Task details: Please copy the data from the line with "Given: Click the text independent creators" through the line with "Viewport: 819px width, 322px height.", both lines included, without changing a character.

Listed entries:
□ □ □
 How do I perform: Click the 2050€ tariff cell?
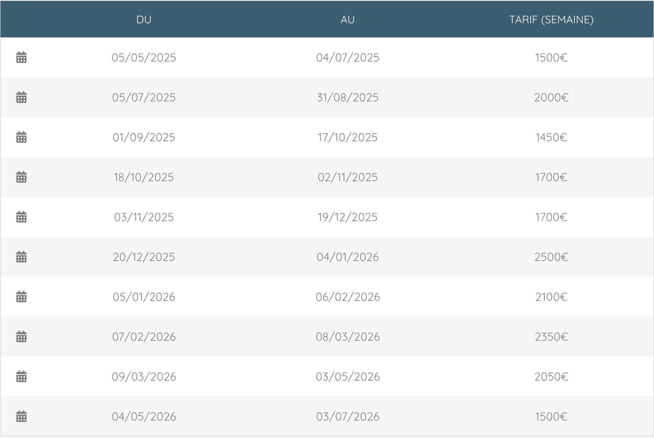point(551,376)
□ □ □
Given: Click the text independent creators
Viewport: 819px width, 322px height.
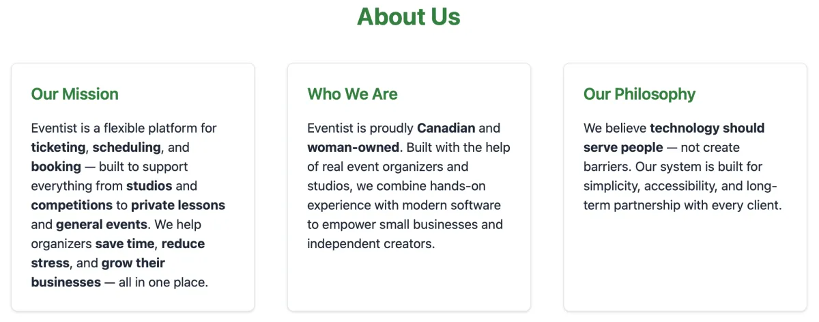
□ □ □
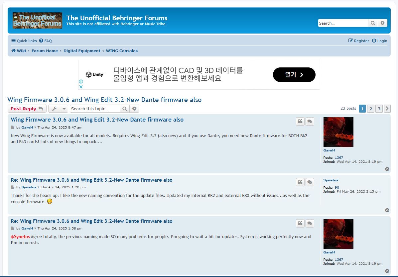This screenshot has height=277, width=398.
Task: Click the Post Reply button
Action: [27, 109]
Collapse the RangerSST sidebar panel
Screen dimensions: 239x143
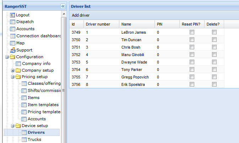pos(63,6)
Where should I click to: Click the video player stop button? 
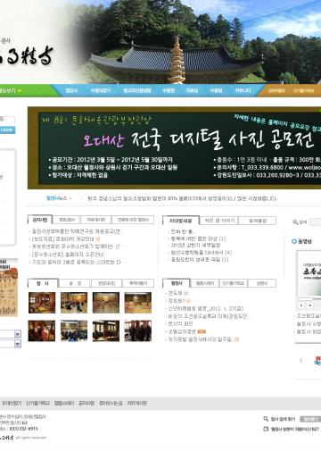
□ □ □
The solution:
Given: Click the text independent creators
Viewport: 819px width, 322px height.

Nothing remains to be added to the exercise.